La peinture d’Egon Schiele (1890-1918) est cri, vérité antibourgeoise, chairs exaltées et flétries, grâce, séduction, guerre, misère, jouissance.

Un très beau volume publié par les éditions Agone, Je peins la lumière qui vient de tous les corps, nous le rappelle avec force.

Composé de poèmes et de lettres accompagnés de dessins, cet ouvrage témoigne du génie d’un artiste mort à 28 ans de la grippe espagnole, à peine six mois après le décès de sa compagne enceinte atteinte du même mal.

Manquer d’argent, mais tout offrir ; croire en la valeur absolue de l’art, être orgueil et noblesse, contre tous les tièdes, les calculateurs, les hypocrites.

Que sait-on de lui ? Très peu de choses.

Il reste plus de trois cents huiles, deux mille cinq cents dessins, quelque deux mille documents, débrouillez-vous.

Artiste de la faim, Schiele provoque, demande de l’argent, jette une lumière crue sur les corps, souvent nus, de sa sœur Gerti, des prolétaires, des couples enlacés.

En préface, Iris Delhoum le cite : « Je suis pour moi et pour tous ceux auxquels mon irrépressible soif de liberté prodigue tout, et aussi pour tous les autres. »

Incarcéré pour immoralité – vingt-quatre jours de prison qui l’épuisent -, Egon Schiele refuse le patriotisme lénifiant, célèbre la France de la liberté, refuse de participer au mensonge généralisé.

En 1909, il écrit dans le manifeste L’art nouveau et l’artiste nouveau : « L’artiste doit être : le plus noble d’entre les nobles ; d’être ceux qui rendent, celui qui rend le plus. Il doit être humain plus que tout autre, et il doit aimer la mort, et la vie. / Les sensations les plus hautes sont la religion et l’art. La nature est utilitaire. Mais c’est là qu’est Dieu. L’artiste doit le ressentir, fort, le plus fortement possible. »
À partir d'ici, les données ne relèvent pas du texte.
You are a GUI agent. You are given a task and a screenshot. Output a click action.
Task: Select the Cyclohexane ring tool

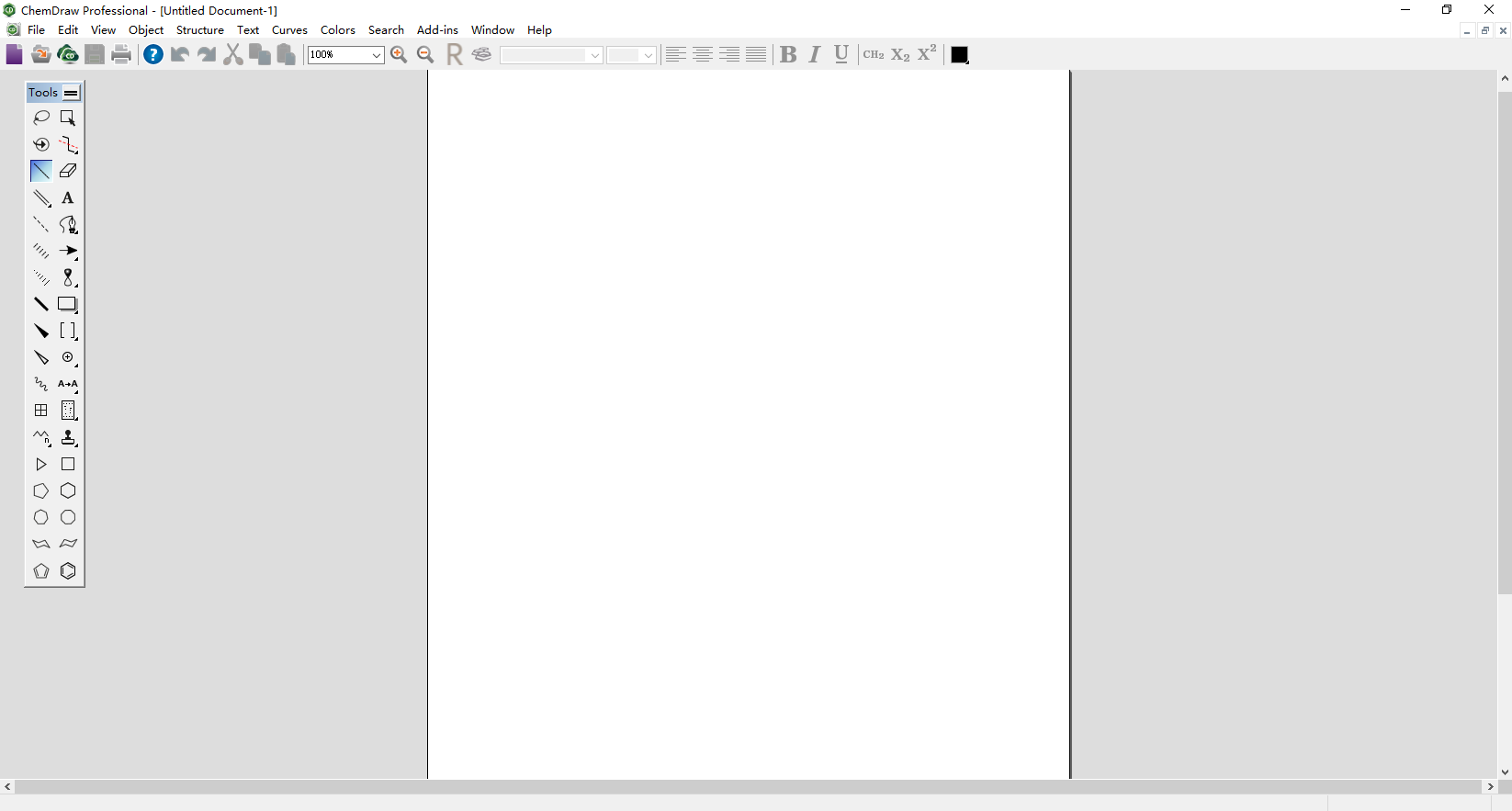tap(68, 491)

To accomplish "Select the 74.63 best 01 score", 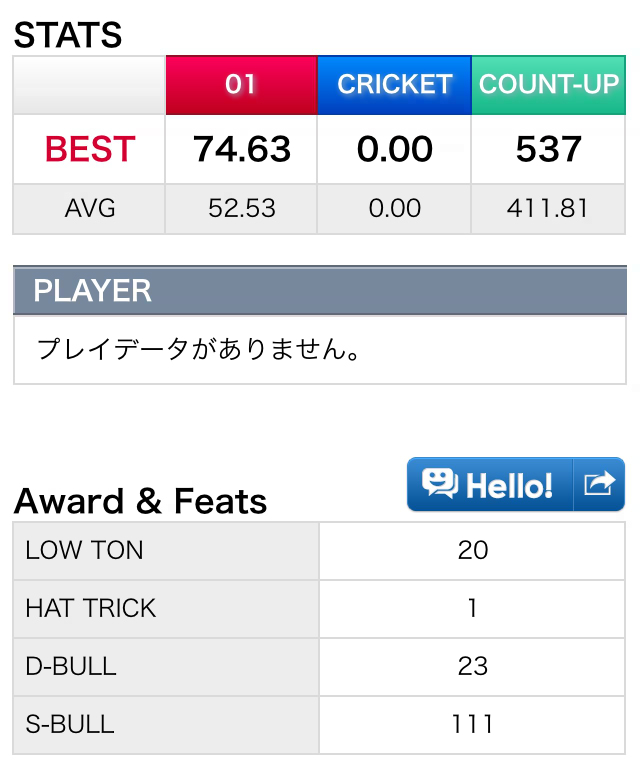I will [242, 149].
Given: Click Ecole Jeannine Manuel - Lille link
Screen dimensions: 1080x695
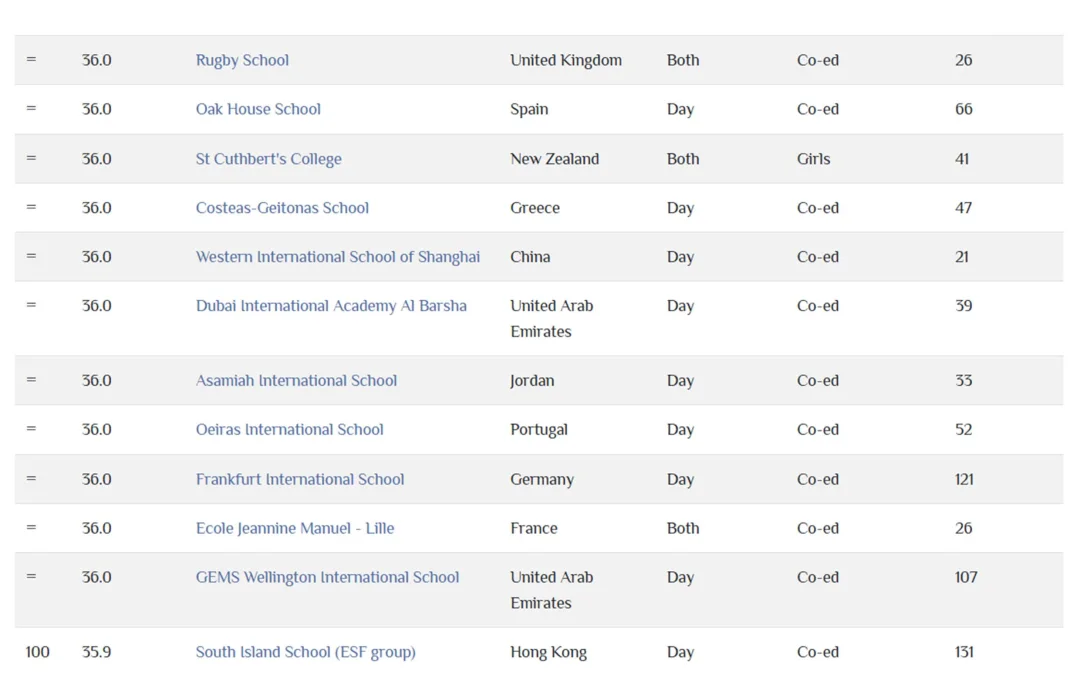Looking at the screenshot, I should (x=295, y=528).
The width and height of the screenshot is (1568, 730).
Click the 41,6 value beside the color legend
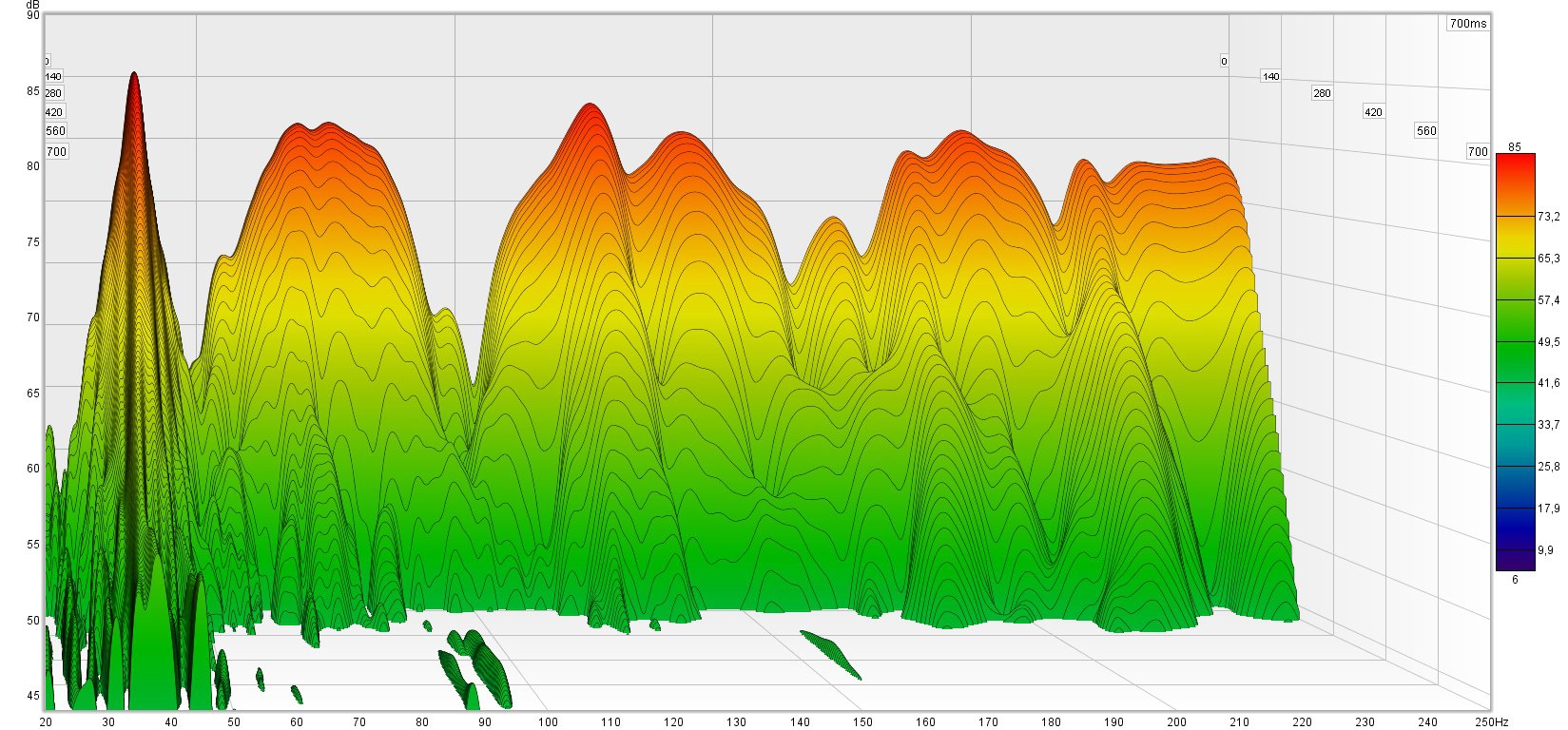[x=1548, y=383]
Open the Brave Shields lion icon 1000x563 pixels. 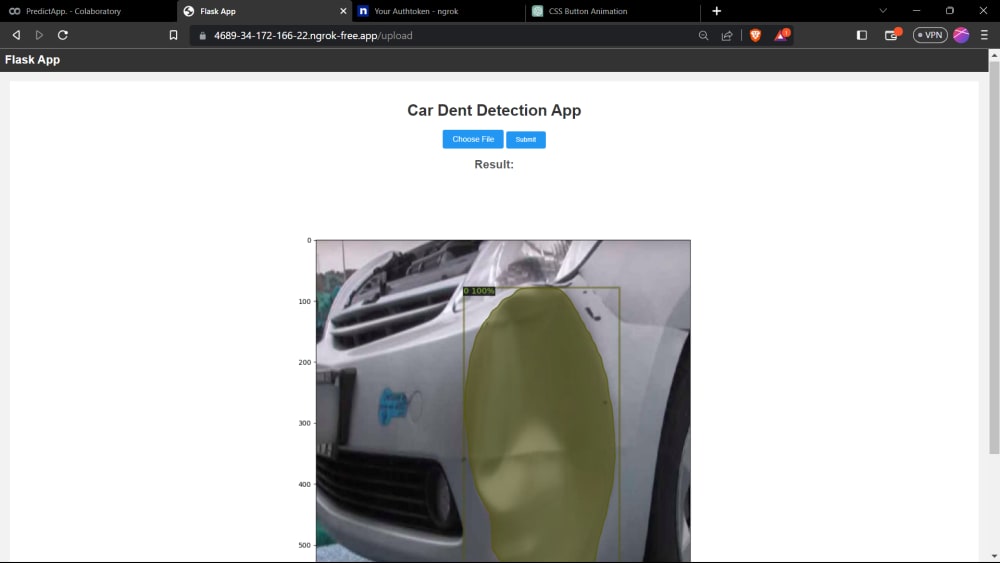pyautogui.click(x=756, y=36)
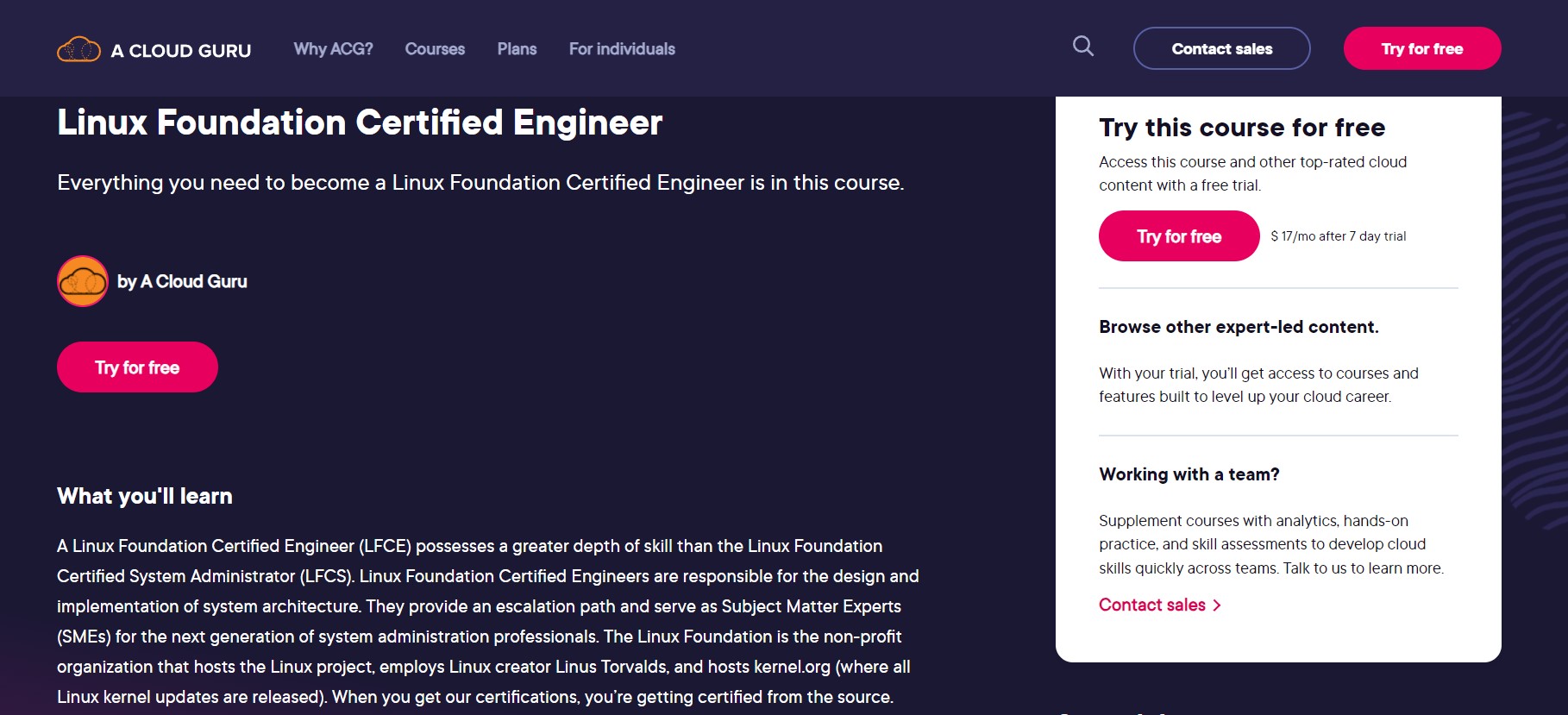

Schiele perce la carapace sociale, s’expose, traverse des périodes d’abattement, voit au-delà de la marionnette où nous nous réfugions.  

« A grande enjambées, avec des yeux rouges de méchanceté / je parcourais les routes détrempées. » / « Je suis un être humain, j’aime la mort et j’aime la vie. » / « J’aime les contraires / J’endurerai volontiers pour mon art et pour ceux que j’aime / Mon errance conduit par-delà les abîmes » / « j’ai connu beaucoup d’expériences, construit, j’ai sans cesse lutté contre le « commerce » de l’art. Je suis heureux d’avoir acquis un niveau important de dureté. » / « Qui n’est pas assoiffé d’art est proche de sa dégénérescence. » / « L’œuvre d’art n’est pas monnayable, on peut l’acquérir. » / « Je suis content qu’il y ait si peu de monde qui détecte l’art. Cela indique encore et toujours son caractère divin. » / « Une seule œuvre d’art « vivante » suffit à rendre un artiste immortel. / Le artistes sont si riches qu’ils doivent faire cadeau d’eux-mêmes. / L’art ne peut être appliqué. / Mes tableaux doivent être placés dans des édifices comme des temples. »  

Il y a du Héliogabale chez lui, du Artaud, du Rimbaud, de l’irréductible.

Vivant, unique, énergie du Verbe.  

Texte Le portrait de la jeune fille pâle et muette : « Une pollution de mon amour – Oui. J’aimais tout. La jeune fille est venue, j’ai trouvé son visage, son inconscient, ses mains d’ouvrière ; j’aimais tout en elle. Il fallait que je la représente à cause de son regard et de sa proximité avec moi. – A présent, elle est partie. A présent je rencontre son corps. »

Lettre à Leopold Czihaczek, daté de septembre 1911 : « L’œuvre d’art érotique possède elle aussi un caractère sacré ! / J’arriverai à un point où l’on sera effrayé par la grandeur de chacune de mes œuvres vivantes. » 

Egon Schiele, Je peins la lumière qui vient de tous les corps, traduit de l’allemand par Henri Christophe, préface Iris Delhoum, édition établie par Laure Mistral, éditions Agone (Marseille), 2024, 126 pages

https://agone.org/auteur/egon_schiele/

https://www.leslibraires.fr/livre/23431287-je-peins-la-lumiere-qui-vient-de-tous-les-corps-egon-schiel-agone-editeur?affiliate=intervalle

2 commentaires Ajoutez le vôtre

  1. 1914-2005, l’humanité de Schiele refait surface de manière inattendue.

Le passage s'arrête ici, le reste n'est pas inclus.